Peak finding software

Model-based Analysis of ChIP-Seq (MACS) is a bioinformatics software primarily designed for peak calling. It uses a peak detection approach based on modeling the characteristic shift in read distributions on the forward and reverse DNA strands. The method was published in 2008 by Yong Zhang, Tao Liu, and colleagues in Genome Biology.

MACS has been cited over 17,000 times, and is routinely used in epigenetics, particularly for identifying narrow peaks associated with transcription factor binding sites or H3K4me3 histone modifications. MACS is distributed as open-source software under the permissive BSD 3-Clause License.

== Methodology ==
MACS analyzes mapped read data from ChIP-Seq experiments, often comparing a ChIP sample enriched for a specific protein binding to a control sample (e.g., input DNA or IgG immunoprecipitation), if available, to distinguish genuine enrichment from background noise and biases.

A key innovation in MACS is its model for the spatial distribution of sequencing reads around binding sites. In a typical ChIP-Seq experiment, reads map to the ends of the DNA fragments generated during immunoprecipitation. This results in clusters of reads mapping to the forward strand upstream of the binding site and clusters mapping to the reverse strand downstream. MACS empirically estimates the average distance, d, between the modes of these forward and reverse strand read distributions. It then shifts all reads by d/2 towards the interior of the fragment, effectively centering the signal at the putative binding site before identifying peaks.

To assess the significance of signal enrichment at any given genomic location, MACS models the background read count using a Poisson distribution with dynamic parameter λ_{local}, that are allowed to vary along the genome. This model considers local biases by comparing the read count in a candidate peak region to the read count in larger flanking regions (e.g., 1 kb, 5 kb, 10 kb) or, preferably, to the scaled read count in the same region (λ_{region}) within the control sample. A p-value is calculated based on the Poisson model, indicating the probability of observing the ChIP read count given the estimated background level. It also adjusts for sequencing depth differences by linearly scaling down the larger sample (default behavior) or scaling up the smaller sample. To control for multiple testing across the genome, MACS calculates a False discovery rate (FDR) for the identified peaks. This is often done by swapping the ChIP and control samples and determining the number of peaks called under these null conditions.

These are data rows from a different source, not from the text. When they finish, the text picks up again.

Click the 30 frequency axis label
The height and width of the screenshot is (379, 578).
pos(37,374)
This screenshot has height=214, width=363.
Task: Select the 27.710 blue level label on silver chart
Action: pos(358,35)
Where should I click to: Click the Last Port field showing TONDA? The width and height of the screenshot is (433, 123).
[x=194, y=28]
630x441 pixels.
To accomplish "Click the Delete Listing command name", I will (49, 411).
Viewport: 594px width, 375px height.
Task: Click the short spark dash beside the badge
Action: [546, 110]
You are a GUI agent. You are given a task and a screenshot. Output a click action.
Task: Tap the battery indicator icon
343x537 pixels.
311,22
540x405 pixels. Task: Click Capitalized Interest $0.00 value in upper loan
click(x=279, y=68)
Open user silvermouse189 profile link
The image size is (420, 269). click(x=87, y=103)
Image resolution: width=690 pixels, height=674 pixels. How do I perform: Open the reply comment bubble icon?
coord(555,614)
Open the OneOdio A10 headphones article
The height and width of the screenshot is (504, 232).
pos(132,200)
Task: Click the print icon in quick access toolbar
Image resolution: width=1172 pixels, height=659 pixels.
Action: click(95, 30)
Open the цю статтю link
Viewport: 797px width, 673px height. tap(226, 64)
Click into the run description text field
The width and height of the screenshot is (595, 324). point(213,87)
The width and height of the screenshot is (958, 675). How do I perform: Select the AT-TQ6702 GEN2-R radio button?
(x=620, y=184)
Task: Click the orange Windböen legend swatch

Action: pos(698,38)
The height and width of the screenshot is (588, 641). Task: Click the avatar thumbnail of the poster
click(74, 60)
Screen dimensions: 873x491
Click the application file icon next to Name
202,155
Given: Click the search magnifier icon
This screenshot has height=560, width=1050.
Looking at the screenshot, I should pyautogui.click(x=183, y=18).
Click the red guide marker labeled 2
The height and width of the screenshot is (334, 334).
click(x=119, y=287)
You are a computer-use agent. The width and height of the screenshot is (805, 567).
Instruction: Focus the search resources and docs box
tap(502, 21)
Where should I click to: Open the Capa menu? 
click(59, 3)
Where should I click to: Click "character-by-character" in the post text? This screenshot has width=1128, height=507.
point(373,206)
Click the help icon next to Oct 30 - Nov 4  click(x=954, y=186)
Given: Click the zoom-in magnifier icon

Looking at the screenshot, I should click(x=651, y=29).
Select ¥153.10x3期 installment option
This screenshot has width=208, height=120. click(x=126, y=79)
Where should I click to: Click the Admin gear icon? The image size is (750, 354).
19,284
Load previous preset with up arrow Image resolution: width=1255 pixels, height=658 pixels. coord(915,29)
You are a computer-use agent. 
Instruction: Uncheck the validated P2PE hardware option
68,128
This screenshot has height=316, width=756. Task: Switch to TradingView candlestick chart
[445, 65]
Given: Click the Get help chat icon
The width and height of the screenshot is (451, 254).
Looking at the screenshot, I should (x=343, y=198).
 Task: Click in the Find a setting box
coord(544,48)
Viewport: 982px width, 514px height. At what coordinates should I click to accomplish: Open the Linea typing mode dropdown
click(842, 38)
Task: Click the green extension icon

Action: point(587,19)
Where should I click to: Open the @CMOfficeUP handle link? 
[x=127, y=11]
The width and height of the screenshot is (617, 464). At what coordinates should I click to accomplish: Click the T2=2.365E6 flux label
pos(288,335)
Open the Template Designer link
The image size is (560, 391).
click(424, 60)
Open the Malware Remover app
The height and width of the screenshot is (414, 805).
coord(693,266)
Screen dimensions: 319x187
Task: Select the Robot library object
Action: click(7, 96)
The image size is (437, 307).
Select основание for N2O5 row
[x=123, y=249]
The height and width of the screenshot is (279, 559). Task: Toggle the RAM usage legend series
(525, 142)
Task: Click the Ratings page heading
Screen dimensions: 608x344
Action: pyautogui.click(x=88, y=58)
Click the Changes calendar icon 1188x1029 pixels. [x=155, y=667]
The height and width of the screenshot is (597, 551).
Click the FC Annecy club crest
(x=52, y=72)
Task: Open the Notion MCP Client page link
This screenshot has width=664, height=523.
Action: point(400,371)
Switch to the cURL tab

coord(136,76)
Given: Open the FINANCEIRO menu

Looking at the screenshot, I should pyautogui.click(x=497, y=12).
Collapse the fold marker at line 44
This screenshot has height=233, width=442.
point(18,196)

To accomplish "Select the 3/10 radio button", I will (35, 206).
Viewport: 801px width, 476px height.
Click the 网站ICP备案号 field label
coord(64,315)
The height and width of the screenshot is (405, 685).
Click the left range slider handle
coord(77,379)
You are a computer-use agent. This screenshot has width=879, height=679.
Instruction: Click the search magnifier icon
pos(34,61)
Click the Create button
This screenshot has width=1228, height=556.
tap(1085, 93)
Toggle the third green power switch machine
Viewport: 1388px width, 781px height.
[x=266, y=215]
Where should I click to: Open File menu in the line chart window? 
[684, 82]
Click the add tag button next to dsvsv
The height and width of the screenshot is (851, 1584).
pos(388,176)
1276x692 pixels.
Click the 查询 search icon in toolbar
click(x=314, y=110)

Later versions extended the methodology to handle paired-end sequencing data and included options specifically for calling broader regions of enrichment, such as those associated with certain histone modifications, often by grouping nearby significant regions.

== Development ==
The original version was re-written in Python by Tao Liu and released as MACS 2. The version improved command-line usability, handling of various input formats, and added algorithms for identifying broad peaks ('--broad' option). The current iteration, MACS 3.0, includes performance enhancements and new features such as variant calling from ChIP-seq data (callvar subcommand).

== Impact ==

MACS is one of the most highly cited peak-calling algorithms in the field of genomics. Its approach to modeling ChIP-Seq data characteristics significantly improved the accuracy and resolution of binding site detection compared to earlier methods based solely on read counts in fixed windows. It remains a benchmark tool for new methods and assays, and it is frequently integrated into standardized analysis pipelines and platforms like Galaxy, Cistrome, and Pluto Bio.